Learn→ML-Powered Search & Ranking→Scalability (Sharding, Caching, Approximate Search)→1 of 6

ML-Powered Search & Ranking • Scalability (Sharding, Caching, Approximate Search)Easy⏱️ ~2 min

What is ML Search Scalability and Why It Matters

Definition
ML Search Scalability combines three techniques—sharding, caching, and approximate search—to handle billions of documents and 100k+ QPS while keeping latency under 100ms.
THE SCALABILITY CHALLENGE
A single machine cannot serve production ML search. At 1KB per embedding, a billion documents requires 1TB RAM. At 10ms per query, one machine handles ~100 QPS. A major platform needs 100k QPS with p99 under 50ms. The solution: distribute data (sharding), reduce computation (caching), and trade precision for speed (approximate search).

§ DATA SHOWN:
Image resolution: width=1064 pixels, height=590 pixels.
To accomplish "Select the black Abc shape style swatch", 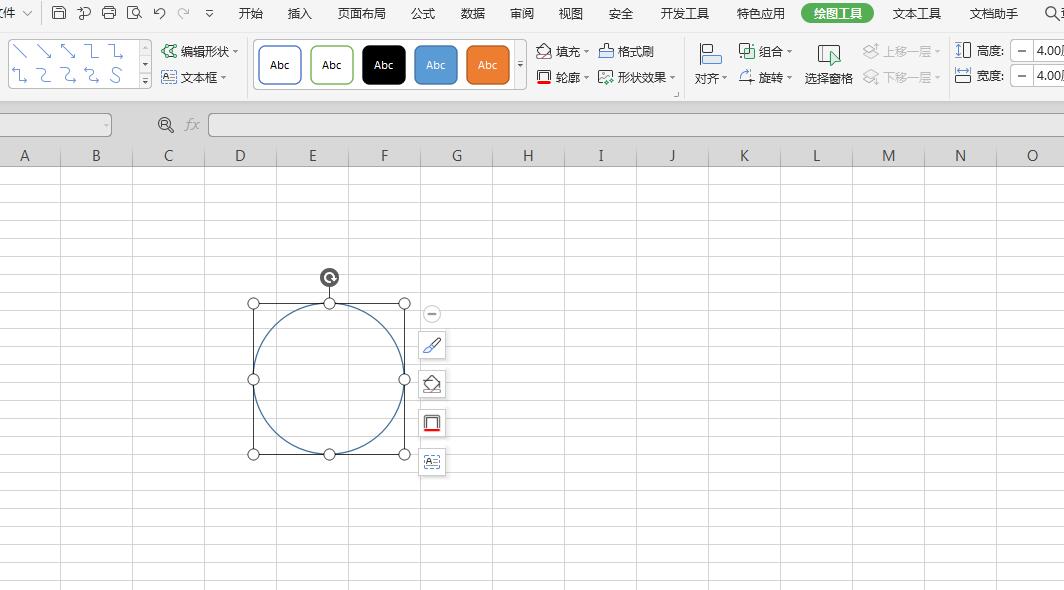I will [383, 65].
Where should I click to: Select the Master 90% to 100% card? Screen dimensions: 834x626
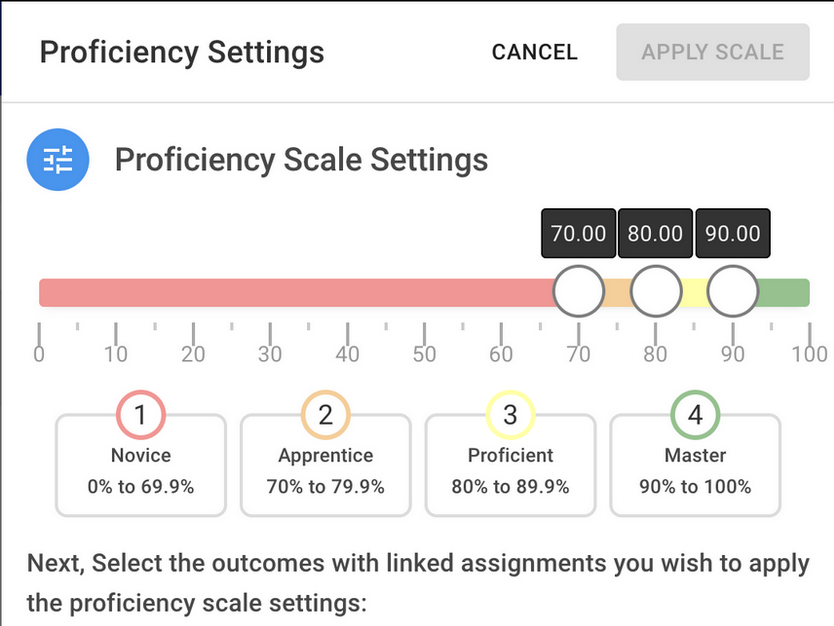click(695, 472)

§ EXERCISE A: Quote everything from "ML-Powered Search & Ranking •" down to "latency under 100ms." in the ML search scalability page.
§ EXERCISE B: Using the ML search scalability page, mark each statement yes or no and quote the words that decide it: (i) At 1KB per embedding, a billion documents need 1TB of RAM. (ii) At 10ms per query, one machine handles about 1,000 QPS. (iii) Caching is the technique that trades precision for speed.

§ WORKED ANSWER A:
ML-Powered Search & Ranking • Scalability (Sharding, Caching, Approximate Search)Easy⏱️ ~2 min

What is ML Search Scalability and Why It Matters

Definition
ML Search Scalability combines three techniques—sharding, caching, and approximate search—to handle billions of documents and 100k+ QPS while keeping latency under 100ms.

§ WORKED ANSWER B:
(i) Yes: "At 1KB per embedding, a billion documents requires 1TB RAM."
(ii) No: "At 10ms per query, one machine handles ~100 QPS."
(iii) No: "reduce computation (caching), and trade precision for speed (approximate search)."